All human participants were vaccinated with the IMOJEV vaccine-induced neutralizing antibodies to JEVNSW/22, suggesting that this vaccine, which is available in Australia, is likely to afford some protection against Australian outbreak genotype 4 JEV. However, the divergence of envelope protein amino acid sequences from that of the IMOJEV vaccine affected the PRNT50 titers, although it is unclear how this may translate to the impact on vaccine efficacy, especially given that in vitro neutralization assays do not capture the full range of protective mechanisms mobilized in vivo104. Nonetheless, this provides a strong rationale for the development of updated JEV vaccines that use antigen sequences from currently circulating JEV strains, such as genotype 4 in Australia14, genotype 5 in Republic of Korea12, and genotype 1 in most other areas of South East Asia105. IMOJEV vaccination also produced neutralizing antibodies against MVEVTC123130, which is consistent with previous studies using other JEV vaccines106,107, and is consistent with cross-reactivity in serology-based diagnostic assays13,108. There is also some evidence that JEV vaccination or infection provides partial cross-protection against MVEV and vice versa109,110,111.

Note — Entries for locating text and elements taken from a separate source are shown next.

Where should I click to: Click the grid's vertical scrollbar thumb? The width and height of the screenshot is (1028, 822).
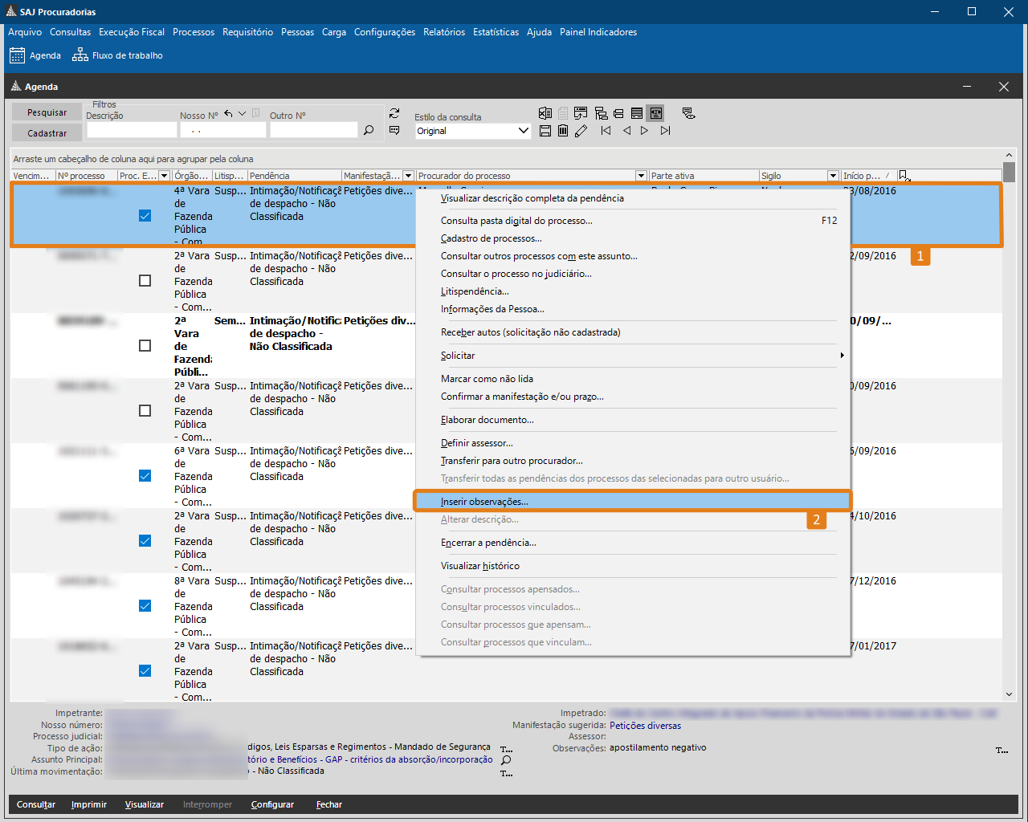1009,172
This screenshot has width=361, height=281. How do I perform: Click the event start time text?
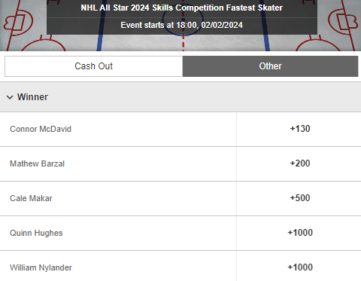pos(182,25)
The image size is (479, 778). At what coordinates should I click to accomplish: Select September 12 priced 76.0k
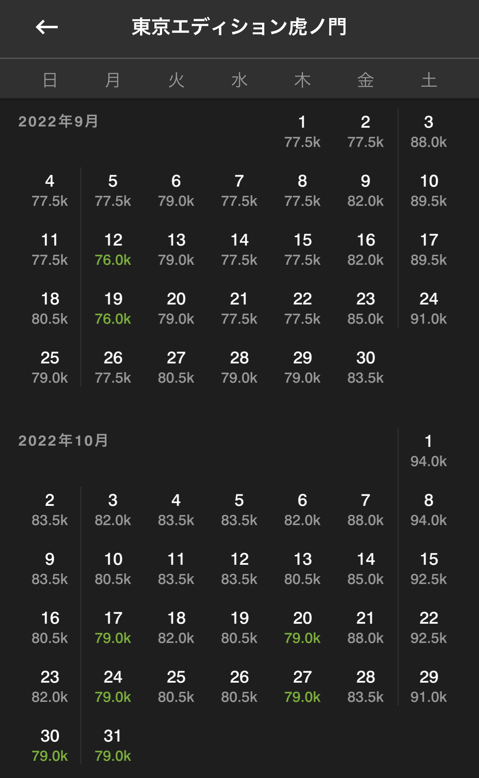[x=113, y=249]
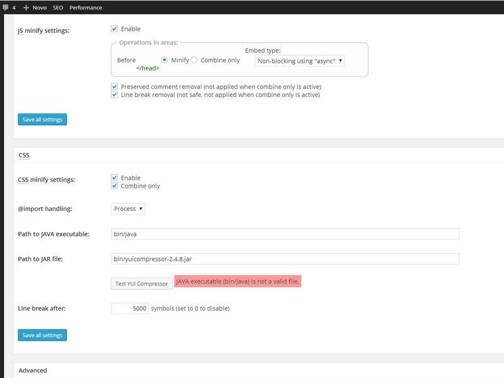Screen dimensions: 504x378
Task: Uncheck CSS Combine only checkbox
Action: tap(114, 186)
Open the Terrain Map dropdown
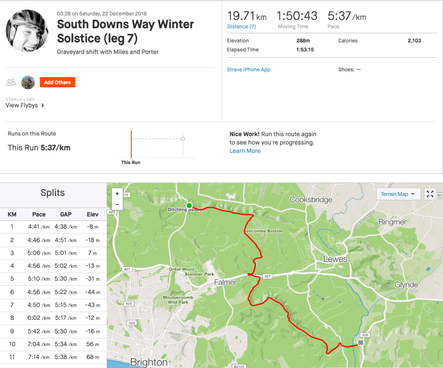 click(398, 194)
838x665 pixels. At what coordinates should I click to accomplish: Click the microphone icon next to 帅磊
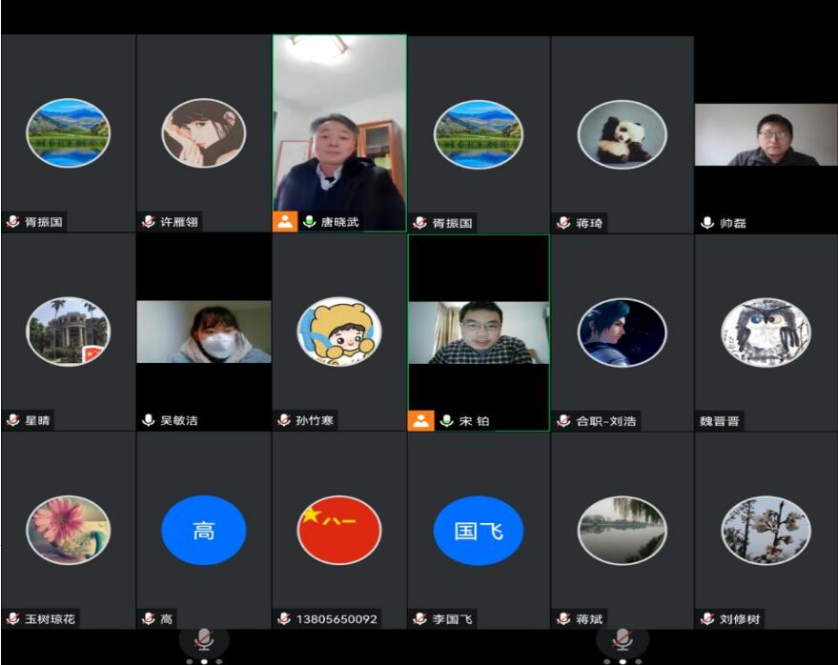[x=707, y=223]
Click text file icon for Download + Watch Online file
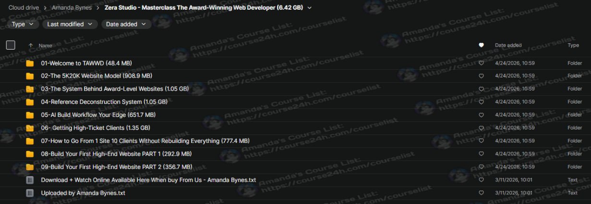The image size is (591, 204). pyautogui.click(x=30, y=180)
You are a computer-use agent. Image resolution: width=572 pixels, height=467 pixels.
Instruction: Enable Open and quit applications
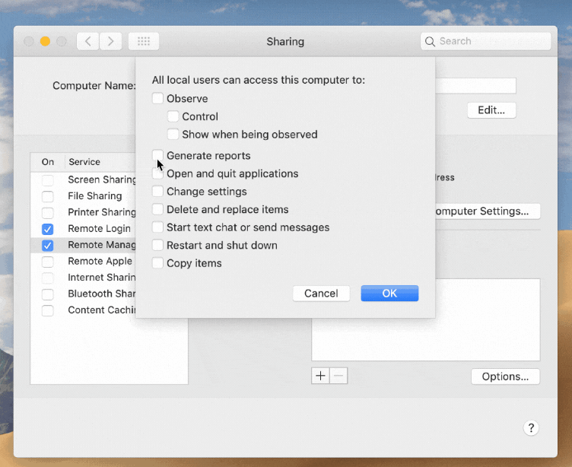point(157,174)
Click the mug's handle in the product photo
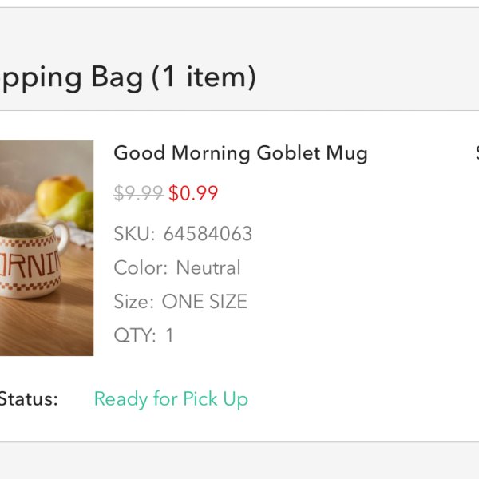Screen dimensions: 479x479 pyautogui.click(x=63, y=238)
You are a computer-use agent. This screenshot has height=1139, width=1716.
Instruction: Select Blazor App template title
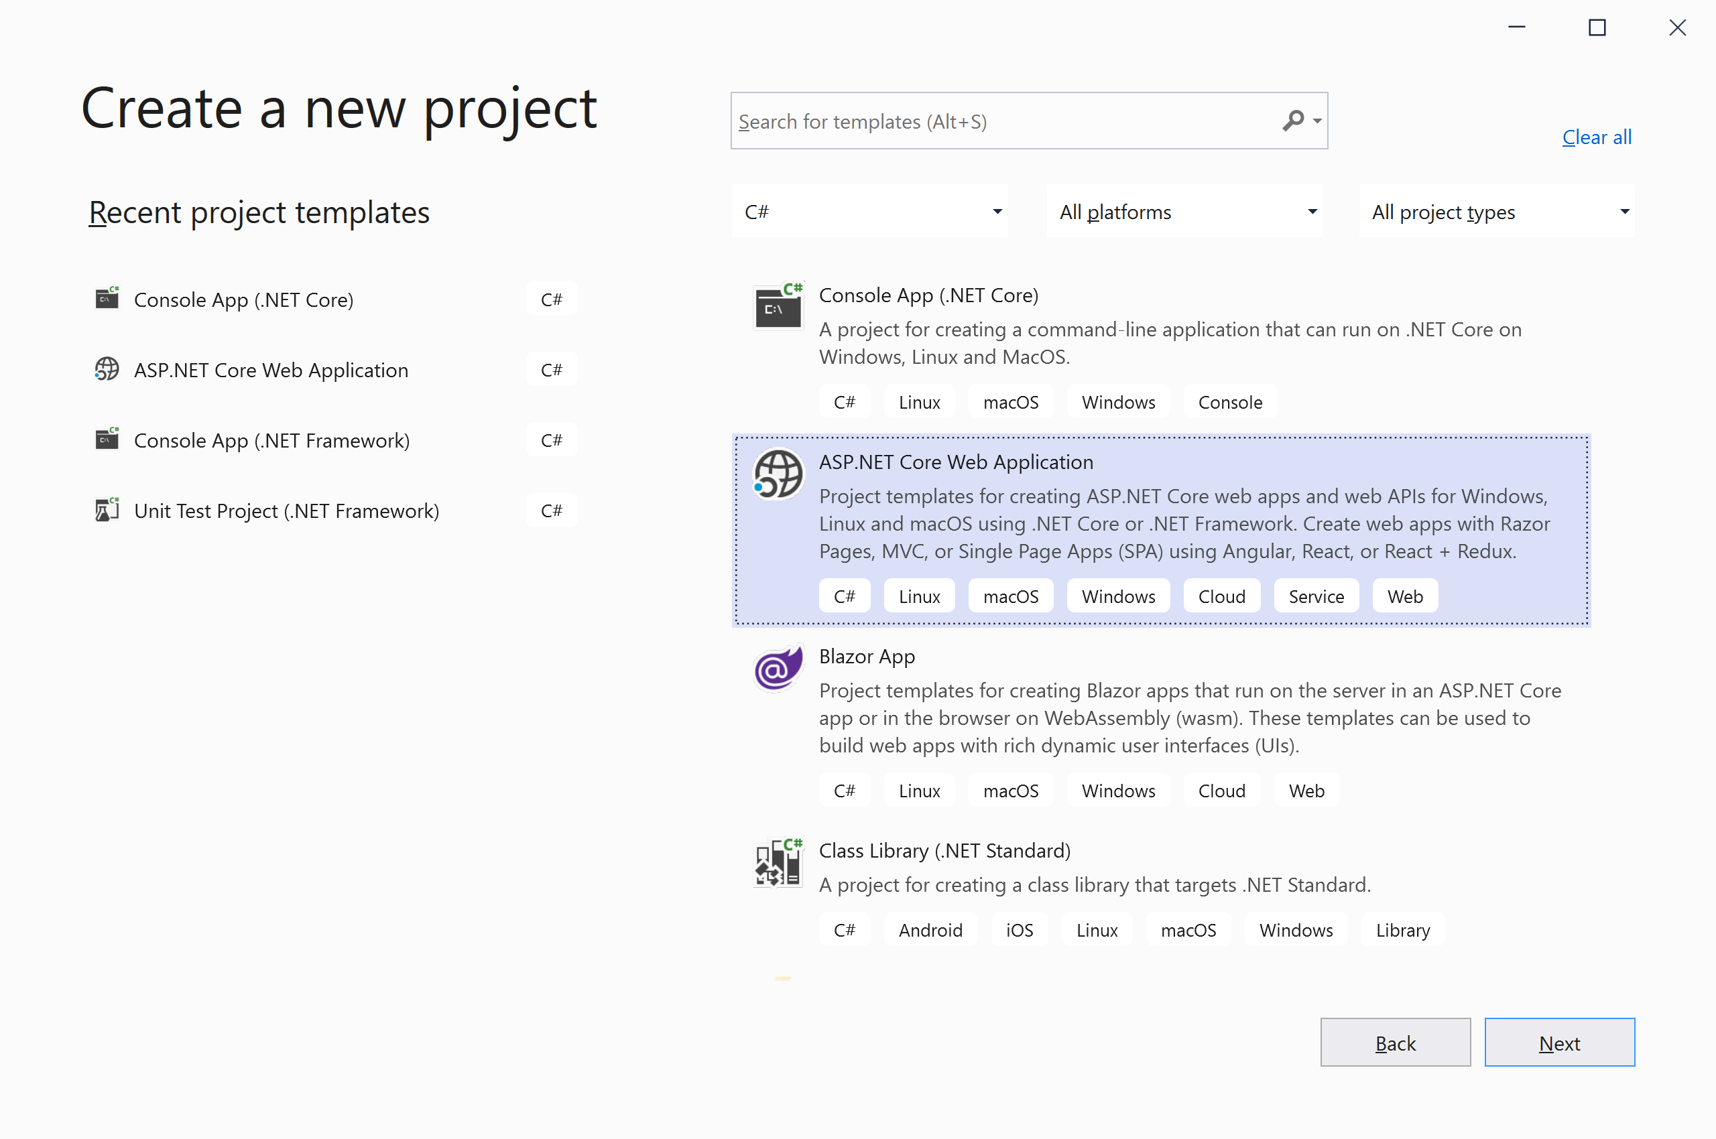[x=866, y=656]
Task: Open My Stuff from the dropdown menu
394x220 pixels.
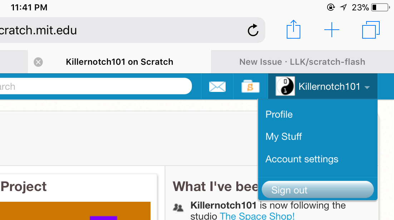Action: (x=284, y=136)
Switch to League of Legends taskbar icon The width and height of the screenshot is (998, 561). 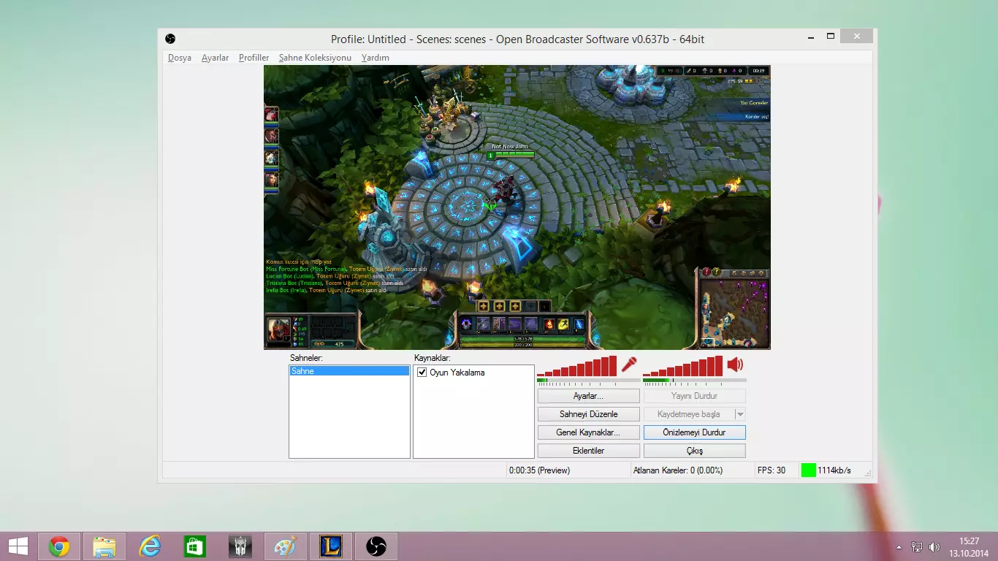pos(331,546)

Although one limitation of this study may be that JEVNSW/22 was isolated from a pig, there are only 4 amino acid differences between this isolate and a JEV G4 sequence from a human brain in the Tiwi Islands (Northern Territory, Australia) in 2021 (Genbank accession OM86766914). The differences are; envelope-238 F vs. L, NS2A-71 I vs. T, NS2B-59 E vs. G, NS3-436 E vs. G. In addition, JEVNakayama was passaged in suckling mouse brains, which may contribute to the increased virulence in C57BL/6J mice, although the adaptive mutations acquired during passaging, if any, are currently unknown. Furthermore, JEVFU has not been passaged in mice, but was still more lethal than JEVNakayama in Irf7−/− mice. The use of C57BL/6J mice that lack a functional nicotinamide nucleotide transhydrogenase (Nnt) may be another issue, as background and Nnt are able to affect viral immunopathogenesis31,63. However, we found that neither Nnt nor a C57BL/6N genetic background significantly impacted JEV replication or immunopathology (Supplementary Fig. 16).

In conclusion, we show that JEVNSW/22 has reduced virulence in mice but retains the capacity for rare lethal neuroinvasion, consistent with reported human fatalities in the 2022 Australian outbreak.